BB wants a man that wants to be her dog’s daddy and her protector, Mr. Neat, tidy, and a foot/back/hair rubber. BB wants me to lead, but in her direction of interests. Guess I am in a lost M?
I don't know about that. I see a lot of assumptions there, based on part truth, and part projection. I'd spend more time exploring if you actually have a true and accurate assessment.
Quote:
you are MY wife (yes and I am her H) MY sex partner (MY only and special sex partner. I don’t want to share me or you with anyone else) MY cook ( no but W does her area-H does his area SAHM M) MY cleaner ( no but W does her area-H does his area SAHM M and I am not picky about food or cleaning.

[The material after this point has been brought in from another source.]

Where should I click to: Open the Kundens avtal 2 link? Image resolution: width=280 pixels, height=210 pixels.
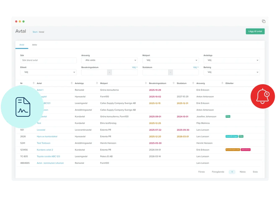pos(45,149)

Well, the way I looked at it was... I am not a possession, filling these roles, because you hired me to do so. I am a person first, with my own wants and needs, and I've agreed to do these things WITH you, not FOR you. It's a subtle difference, but a critical difference. One falls under the "Book of Should Be's," the other falls into the realm of independence within a defined area. I am free to make choices, and be me, express me, in MY ways, based upon the boundaries we decided TOGETHER. And I extend those same freedoms and guidelines to my H. I fulfill these roles, because I agreed to do so, not because you expect it of me... not because you define HOW I will meet those roles. That is my decision. As it is your decision HOW you will meet the roles you agreed to take on.
But I think people mainly do this in unconscious ways... which leaves the other person open to thinking they can step in and tell you how to do your part of it... and it leaves the other person in the position of drawing a loving, but firm boundary in telling you... no, I'm my own person first. There are always boundaries within boundaries...
We all get the boundary of marriage, but we seldom spend time constructing the boundaries within a marriage. I know I didn't.